Increasing temperatures are not the only changes we can expect with future climate. The prevalence of infectious disease is also predicted to increase. The persistence of organisms will depend not only on their thermal tolerance but also how well they fight infection. Not all individuals do both these things well.
Males and females differ in many characteristics, from body size to behaviour, and it may be that each sex will also vary in how well they cope with both thermal stress and infection. Yet this question has been neglected up until now. Tess Laidlaw and her colleagues have used a model system to address this gap. In their system they found that females had a higher upper limit of thermal tolerance than males but, when infected with a pathogen, this difference disappeared.

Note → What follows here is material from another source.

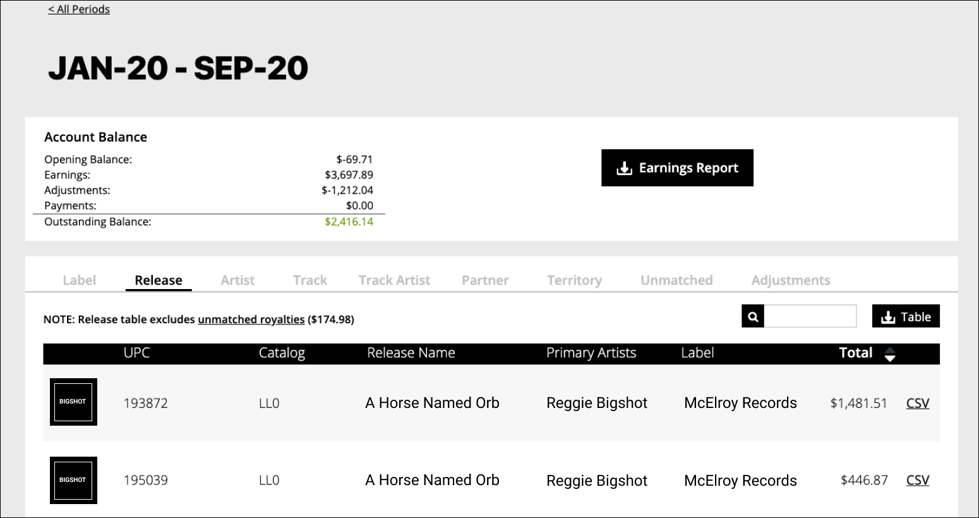The width and height of the screenshot is (979, 518).
Task: Focus the release search input field
Action: (810, 316)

The model system consists of a small aquatic crustacean, Daphnia magna and a common bacterial pathogen, Pastueria ramosa. Using multiple host and pathogen strains, the team exposed Daphnia to one of the pathogens or left them unexposed as controls. They then subjected male and female Daphnia from the different treatments to acute heat stress that is lethal to the animals and recorded the time to immobilisation – known as the knockdown time. Knockdown times measure the capacity of an individual to avoid physical incapacitation during temperature extremes and are a common measure of assessing thermal limits.
They weren’t surprised to find that females were more heat resistant than males. Sexual differences in heat tolerance have been found in other species, and the teams’ findings were consistent with differences in knockdown times for Daphnia collected from a range of latitudes. The greater tolerance of female Daphnia to heat stress is important because females invest more in their offspring. This means that population growth is likely to be more strongly linked to female survival than male survival.
Once infected however, any advantage the females demonstrated in tolerating heat stress was lost. Knockdown times in males and females were now markedly similar. Tess and her colleagues have shown how the introduction of a pathogen can potentially negate any buffer that the higher thermal limits of females provide for a population.
This research was published in the journal Ecology and Evolution.